EXTRACT TO READ =
________________________
Impairments in quality of life (QOL) following concussion may identify children and adolescents who need additional referral to address persistent symptoms, according to a recent study. Age, however, was not significantly associated with physical or psychosocial QOL ratings. Researchers conducted a prospective study of children and adolescents (n=176; mean age=13.0 ±2.7 years; 38% female) assessed acutely post-concussion and again 30 days later. They investigated the association between symptom burden and QOL outcomes, as well as the effect of age on QOL. QOL was assessed using patient-reported Pediatric Quality of Life Inventory 4.0, and symptoms using the Health and Behavior Inventory (HBI). They found:
- Acute (<2 days post-injury) HBI ratings demonstrated a low correlation (R2 = 0.08) with physical health QOL and a moderate correlation with psychosocial health QOL (R2 = 0.21) 30 days post-concussion.
- HBI ratings 30 days post-concussion demonstrated a moderately high correlation with physical health QOL (R2 = 0.35) and psychosocial health QOL (R2 = 0.57).
Howell DR. Wilson JC, Kirkwood MW, Grubenhoff JA. Quality of life and symptom burden 1 month after concussion in children and adolescents. [Published online ahead of print October 12, 2018]. Clin Pediatr. doi:10.1177%2F0009922818806308.
________________________
DIRECTIONS =
Translate this sentence from the concussion study summary into Spanish: "Age, however, was not significantly associated with physical or psychosocial QOL ratings."
________________________
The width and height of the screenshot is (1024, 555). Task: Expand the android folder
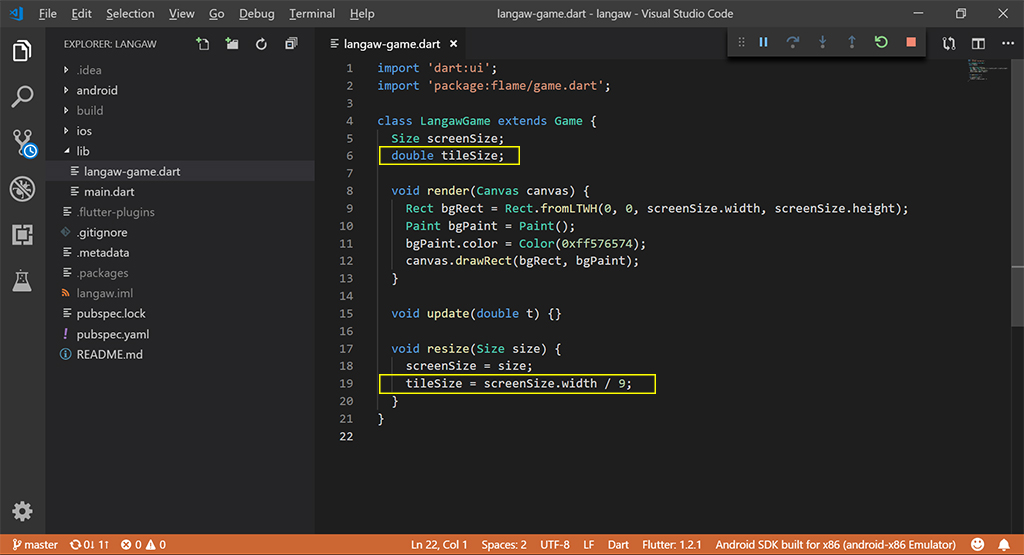click(97, 90)
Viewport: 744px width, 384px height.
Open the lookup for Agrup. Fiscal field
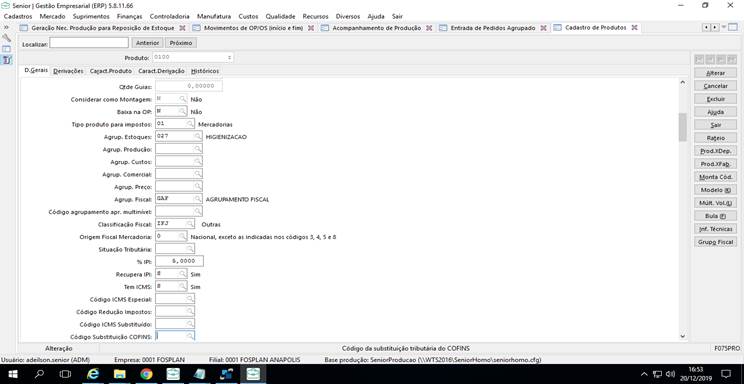(197, 199)
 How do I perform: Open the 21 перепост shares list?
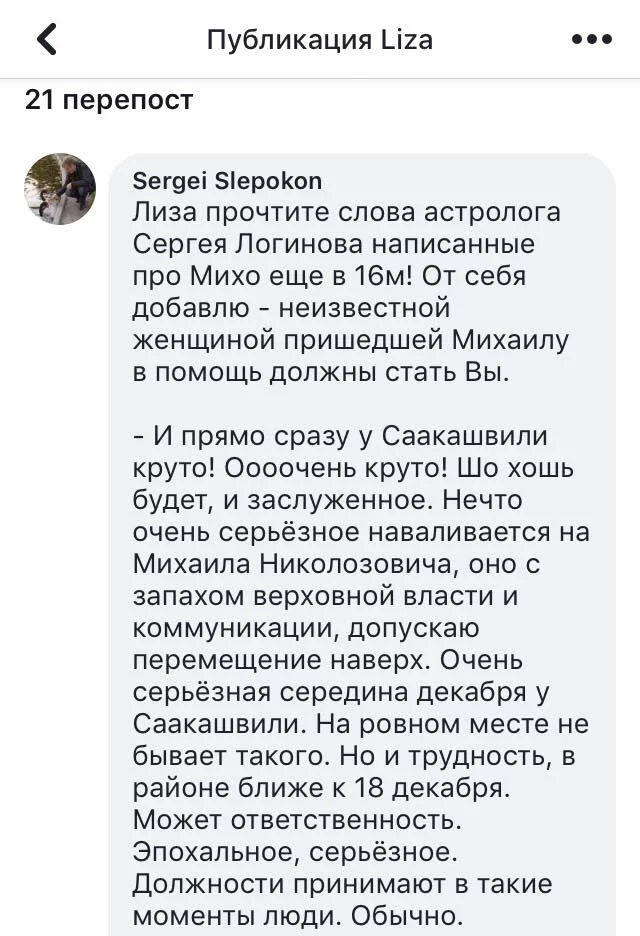point(108,100)
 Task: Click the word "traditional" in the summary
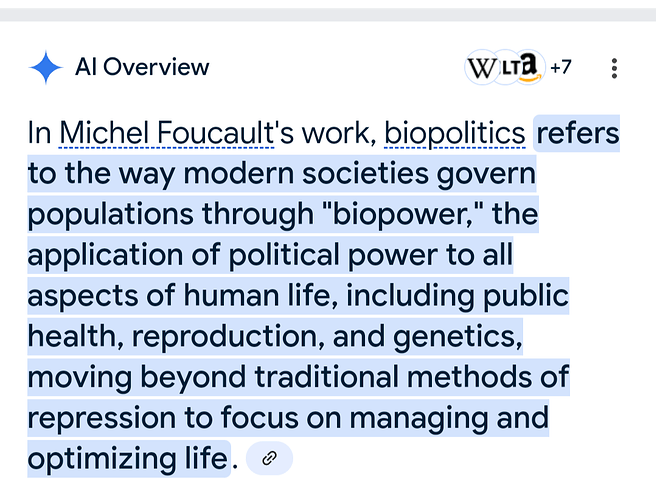(x=326, y=377)
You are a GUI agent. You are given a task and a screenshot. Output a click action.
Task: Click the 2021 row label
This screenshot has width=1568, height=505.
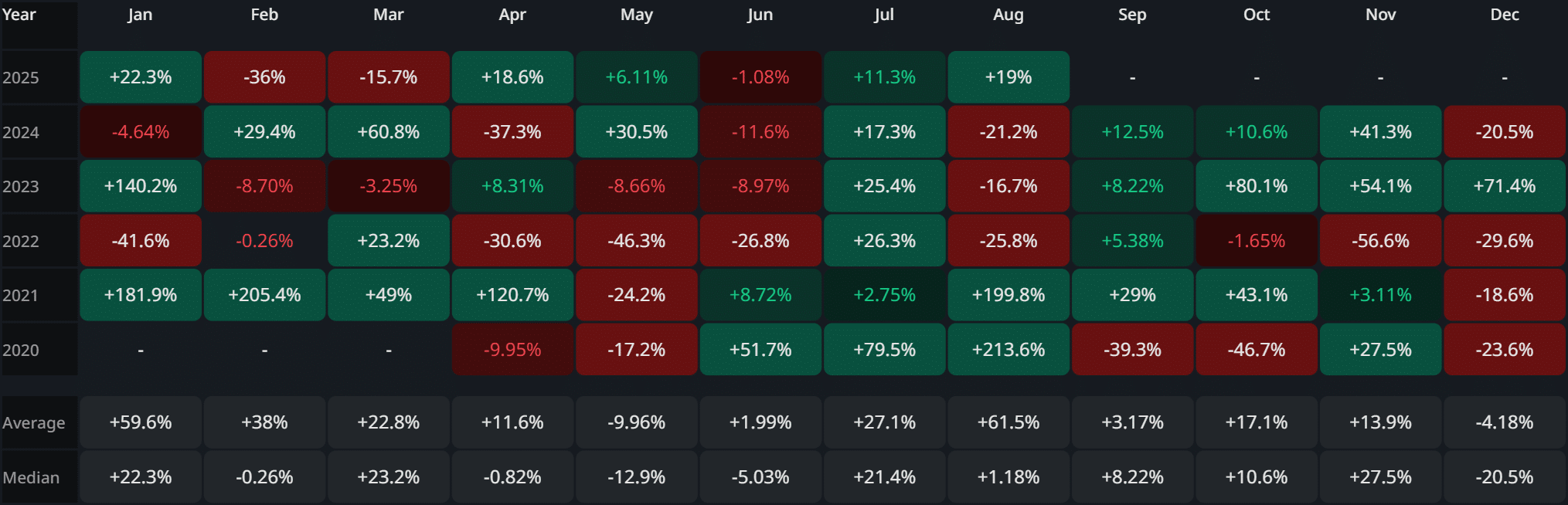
________________________
SOLUTION TO THE EXERCISE =
Sin embargo, la edad no se asoció significativamente con las puntuaciones de calidad de vida física ni psicosocial.